Kicking Ass: The Democratic Party's Blog

More Phony-Baloney

Posted by Brad Woodhouse on November 16, 2009 at 12:00 PM

This morning the Washington Post reported that the Chamber of Commerce is proposing to spend $50,000 to hire a “respected economist” to write a report that would back-up the thoroughly debunked insurance industry claim that health reform is harmful to the economy.

According to the Washington Post:

Step two, according to the e-mail, appears to assume the outcome of the economic review: "The economist will then circulate a sign-on letter to hundreds of other economists saying that the bill will kill jobs and hurt the economy. We will then be able to use this open letter to produce advertisements, and as a powerful lobbying and grass-roots document."

If this storyline sounds eerily familiar, that’s because it is. We’ve seen these so-called “economic studies” - with predetermined outcomes - appear at critical times in the health reform debate before.
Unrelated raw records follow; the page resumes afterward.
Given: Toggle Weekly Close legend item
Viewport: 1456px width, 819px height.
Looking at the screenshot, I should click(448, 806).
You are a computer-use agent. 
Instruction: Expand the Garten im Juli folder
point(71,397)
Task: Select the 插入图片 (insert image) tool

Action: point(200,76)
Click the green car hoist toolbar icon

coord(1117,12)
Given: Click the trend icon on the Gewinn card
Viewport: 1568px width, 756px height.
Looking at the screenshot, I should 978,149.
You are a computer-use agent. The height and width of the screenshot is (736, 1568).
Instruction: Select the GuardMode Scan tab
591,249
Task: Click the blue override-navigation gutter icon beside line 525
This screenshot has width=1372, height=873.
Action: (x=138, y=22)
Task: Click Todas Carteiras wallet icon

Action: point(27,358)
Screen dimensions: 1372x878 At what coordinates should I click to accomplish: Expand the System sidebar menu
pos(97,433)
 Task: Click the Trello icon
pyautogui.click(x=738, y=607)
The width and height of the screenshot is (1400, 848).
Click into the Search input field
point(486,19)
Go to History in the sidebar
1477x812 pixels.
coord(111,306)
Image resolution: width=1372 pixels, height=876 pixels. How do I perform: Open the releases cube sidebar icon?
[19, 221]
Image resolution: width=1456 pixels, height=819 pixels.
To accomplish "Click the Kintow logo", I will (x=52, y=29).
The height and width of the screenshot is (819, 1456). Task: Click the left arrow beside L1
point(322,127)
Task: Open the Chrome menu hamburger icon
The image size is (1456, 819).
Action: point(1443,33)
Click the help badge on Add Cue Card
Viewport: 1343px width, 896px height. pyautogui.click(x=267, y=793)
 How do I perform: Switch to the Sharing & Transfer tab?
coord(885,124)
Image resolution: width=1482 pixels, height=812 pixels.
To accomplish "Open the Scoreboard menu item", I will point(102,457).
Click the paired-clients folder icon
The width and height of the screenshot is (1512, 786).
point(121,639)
On the eve of vote on reform legislation in the Senate Finance Committee in mid-October, Blue Cross Blue Shield and America’s Health Insurance Plans (AHIP) released similarly bogus and self-serving reports in a last-ditch attempt to kill reform before it passed out of committee. PricewaterhouseCoopers, the firm retained by AHIP to write the report, erased any grain of AHIP’s credibility when it issued a public statement admitting that they produced a skewed analysis of only part of the bill because that is what the insurance industry paid them to do.

According to the Post, this latest cattle call for a “respected economist” is part of a “behind-the-scenes effort by the business groups to influence the legislative debate is part of an intensifying series of attacks by the opponents of Democratic health-care plans.” To us, it’s just more phony-baloney.

As the Senate prepares to take up its final health reform legislation this week, it’s also proof that the insurance lobby and their friends won’t let a little thing like “facts” get in the way of their campaign to maintain the status quo.

Last week, the Business Roundtable – which represents the chief executives of major U.S. companies – released a report showing that by 2019, large employers will spend $28,530 on health care costs per employee, 166 percent more than they do today. With the cost containment measures included in health reform legislation, the BRT found that those same large employers stand to save $3,000 per employee.